If you have worked in SEO for even a short amount of time or have even started to market your website or blog, then you surely understand that it is important to do what the search-engine giant likes if you want to gain higher rankings in its search results. (For example, the point of optimizing an SEO page is not directly to benefit your website; it is really to help Google to do its job better.) As a result, many white-hat SEO marketers — in contrast to those who use black-hat SEO software — never attempt to buy links or sell them in efforts related to gaining PageRank. And rightly so.
Matt Cutts, the head of Google’s web-spam team and the person with whom countless marketers would spend $1,000 or more just to have lunch, once described in 2005 his company’s approach to buying links in efforts to gain PageRank as such:
Links are usually editorial votes given by choice, and link-based analysis has greatly improved the quality of web search. Selling links muddies the quality of link-based reputation and makes it harder for many search engines (not just Google) to return relevant results. When the Berkeley college newspaper has six online gambling links (three casinos, two for poker, and one bingo) on its front page, it’s harder for search engines to know which links can be trusted.
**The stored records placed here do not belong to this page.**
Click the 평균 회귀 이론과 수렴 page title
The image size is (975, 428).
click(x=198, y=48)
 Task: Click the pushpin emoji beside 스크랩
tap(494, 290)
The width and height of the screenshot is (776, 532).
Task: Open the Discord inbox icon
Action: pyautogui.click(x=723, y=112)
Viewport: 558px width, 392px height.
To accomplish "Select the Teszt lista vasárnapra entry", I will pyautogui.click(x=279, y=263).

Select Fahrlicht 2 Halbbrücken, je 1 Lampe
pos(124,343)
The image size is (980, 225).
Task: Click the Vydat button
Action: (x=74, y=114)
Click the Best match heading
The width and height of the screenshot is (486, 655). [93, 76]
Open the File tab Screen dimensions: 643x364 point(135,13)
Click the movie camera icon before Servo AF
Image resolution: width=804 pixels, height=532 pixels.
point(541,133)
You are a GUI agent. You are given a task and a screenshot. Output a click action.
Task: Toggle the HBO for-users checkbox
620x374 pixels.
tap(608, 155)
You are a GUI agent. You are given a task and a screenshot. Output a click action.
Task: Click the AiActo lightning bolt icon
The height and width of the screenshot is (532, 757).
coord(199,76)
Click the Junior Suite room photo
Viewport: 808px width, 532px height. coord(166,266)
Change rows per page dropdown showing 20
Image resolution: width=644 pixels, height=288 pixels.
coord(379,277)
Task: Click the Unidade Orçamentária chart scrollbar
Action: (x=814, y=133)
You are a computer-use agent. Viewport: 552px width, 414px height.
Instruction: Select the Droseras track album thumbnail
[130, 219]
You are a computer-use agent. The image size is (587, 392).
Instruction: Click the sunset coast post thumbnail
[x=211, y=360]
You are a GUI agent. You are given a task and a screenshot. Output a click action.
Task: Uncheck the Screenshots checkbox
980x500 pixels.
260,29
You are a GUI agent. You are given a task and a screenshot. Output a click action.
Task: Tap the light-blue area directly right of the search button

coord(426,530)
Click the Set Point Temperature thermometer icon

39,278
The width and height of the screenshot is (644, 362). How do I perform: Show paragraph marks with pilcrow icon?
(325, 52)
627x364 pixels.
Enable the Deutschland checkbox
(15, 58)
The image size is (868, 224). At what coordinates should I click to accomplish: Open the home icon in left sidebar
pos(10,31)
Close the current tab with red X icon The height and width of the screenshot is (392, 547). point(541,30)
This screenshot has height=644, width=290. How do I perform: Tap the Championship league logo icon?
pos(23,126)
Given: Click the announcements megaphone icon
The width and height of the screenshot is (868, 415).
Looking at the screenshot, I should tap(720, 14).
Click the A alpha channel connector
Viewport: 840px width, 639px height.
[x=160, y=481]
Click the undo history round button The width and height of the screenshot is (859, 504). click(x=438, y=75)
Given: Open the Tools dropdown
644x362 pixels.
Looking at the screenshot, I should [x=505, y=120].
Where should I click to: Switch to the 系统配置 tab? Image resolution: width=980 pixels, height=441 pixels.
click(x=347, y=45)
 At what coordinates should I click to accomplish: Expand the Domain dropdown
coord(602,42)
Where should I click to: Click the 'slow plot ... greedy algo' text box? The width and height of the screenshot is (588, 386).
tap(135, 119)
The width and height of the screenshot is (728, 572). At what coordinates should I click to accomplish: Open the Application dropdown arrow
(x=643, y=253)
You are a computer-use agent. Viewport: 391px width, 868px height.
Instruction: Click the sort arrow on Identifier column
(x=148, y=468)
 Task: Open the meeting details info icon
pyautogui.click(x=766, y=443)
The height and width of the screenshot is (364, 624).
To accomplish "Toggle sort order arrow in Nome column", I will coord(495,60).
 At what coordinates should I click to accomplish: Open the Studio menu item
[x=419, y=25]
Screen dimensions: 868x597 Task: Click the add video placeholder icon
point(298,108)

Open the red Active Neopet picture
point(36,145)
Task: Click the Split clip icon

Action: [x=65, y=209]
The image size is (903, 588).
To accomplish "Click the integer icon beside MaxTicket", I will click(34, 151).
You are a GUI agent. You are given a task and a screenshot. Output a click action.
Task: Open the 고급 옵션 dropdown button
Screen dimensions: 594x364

If you are an SEM novice, here is the gist in terms of how search engines analyze links. A link from one website to another is a “vote” that the latter site is “authoritative.” Therefore, the websites that have the most incoming links and are therefore viewed as the most authoritative will often rank the highest in search results for their targeted keywords. Of course, this can — and has — opened the digital door to abuse including practices of article-marketing automation, directory spamming, comment spamming, and, yes, buying backlinks and selling them in efforts to gain PageRank. In fact, as I wrote in a prior post, this is the reason that search engines will likely (and increasingly) use social-media today rather than backlink profiles when determining the “authoritativeness” of websites (see :
The reason should be clear to anyone who has worked in Internet marketing: Google has had to stay one step ahead of spammers and people who use black-hat SEO software. After people began stuffing keywords into pages, Google switched to preferring links as a sign of authoritativeness. After people began to obtain junk backlinks through tactics including directories and blog spamming, Google had to look elsewhere — and that will likely be quality content and social-media sharing.
Google is concerned about the abuse of paid links enough that the search engine has a page at which people can report them (or several other issues). (Personally, I wonder whether this feature itself could be abused. At the start of my SEO career, I worked in industries that, shall we say, are very competitive. And I was a newbie enough at the time that I did not realize that were often using unethical techniques. So, I would not be surprised if some companies file false reports to hamper the SEM of their competitors, if even temporarily. But I digress.)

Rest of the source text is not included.